··· Task inputs
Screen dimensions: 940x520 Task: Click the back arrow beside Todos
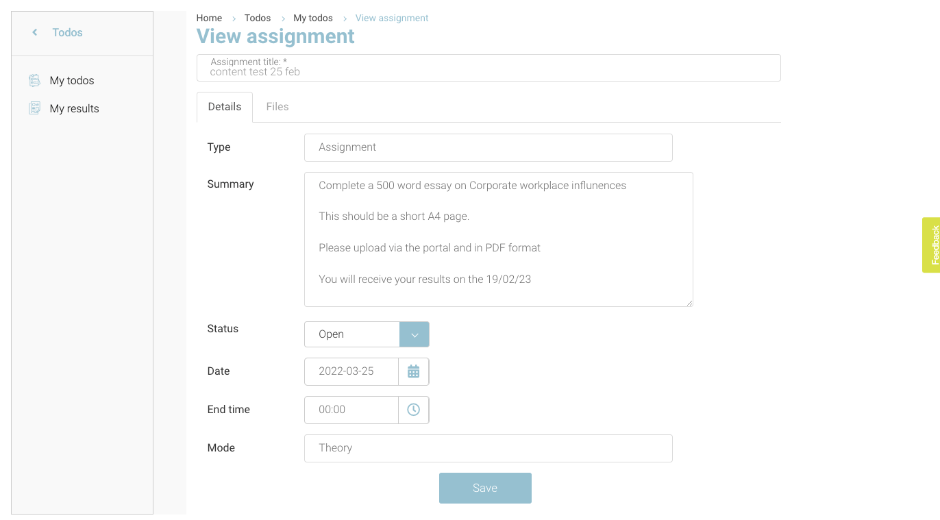(x=35, y=32)
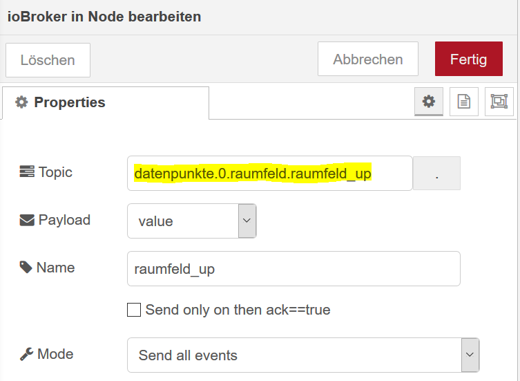The height and width of the screenshot is (381, 520).
Task: Click the 'Send only on then ack==true' label
Action: pyautogui.click(x=238, y=310)
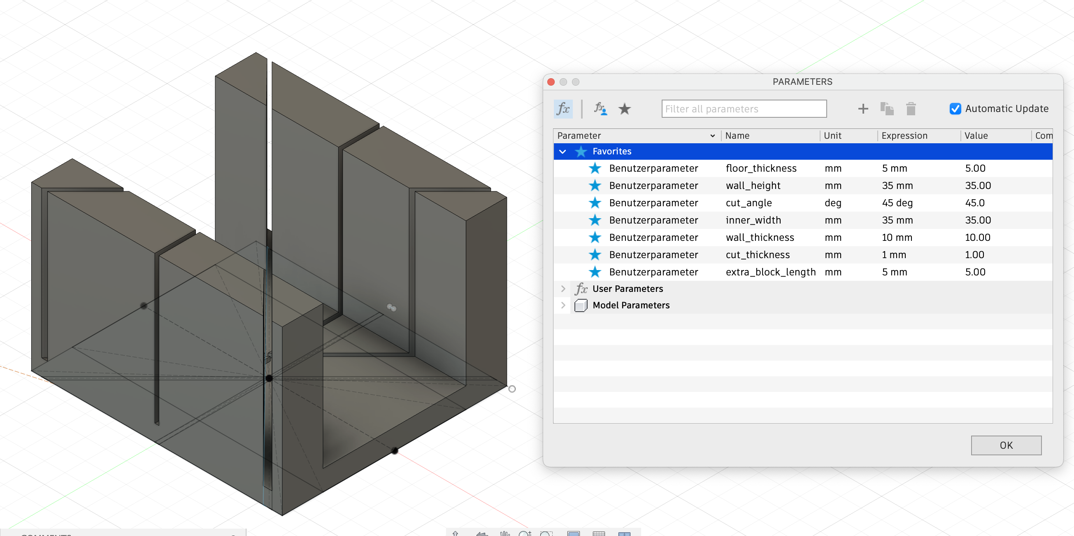Open the COMMENTS panel
Image resolution: width=1074 pixels, height=536 pixels.
pos(46,534)
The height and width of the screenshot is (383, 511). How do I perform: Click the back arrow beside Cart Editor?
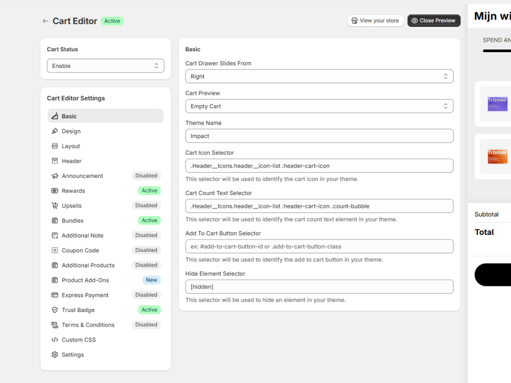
······
:: What you need to do ::
Copy these items exactly as they appear, leaving out the pictures.

:: Task response ::
Screen dimensions: 940x520 Task: Click the back arrow beside Todos
(x=35, y=32)
The height and width of the screenshot is (381, 520).
Task: Click the 'Send only on then ack==true' label
Action: pyautogui.click(x=238, y=310)
Open the COMMENTS panel
Image resolution: width=1074 pixels, height=536 pixels.
pos(46,534)
The height and width of the screenshot is (383, 511). How do I perform: Click the back arrow beside Cart Editor?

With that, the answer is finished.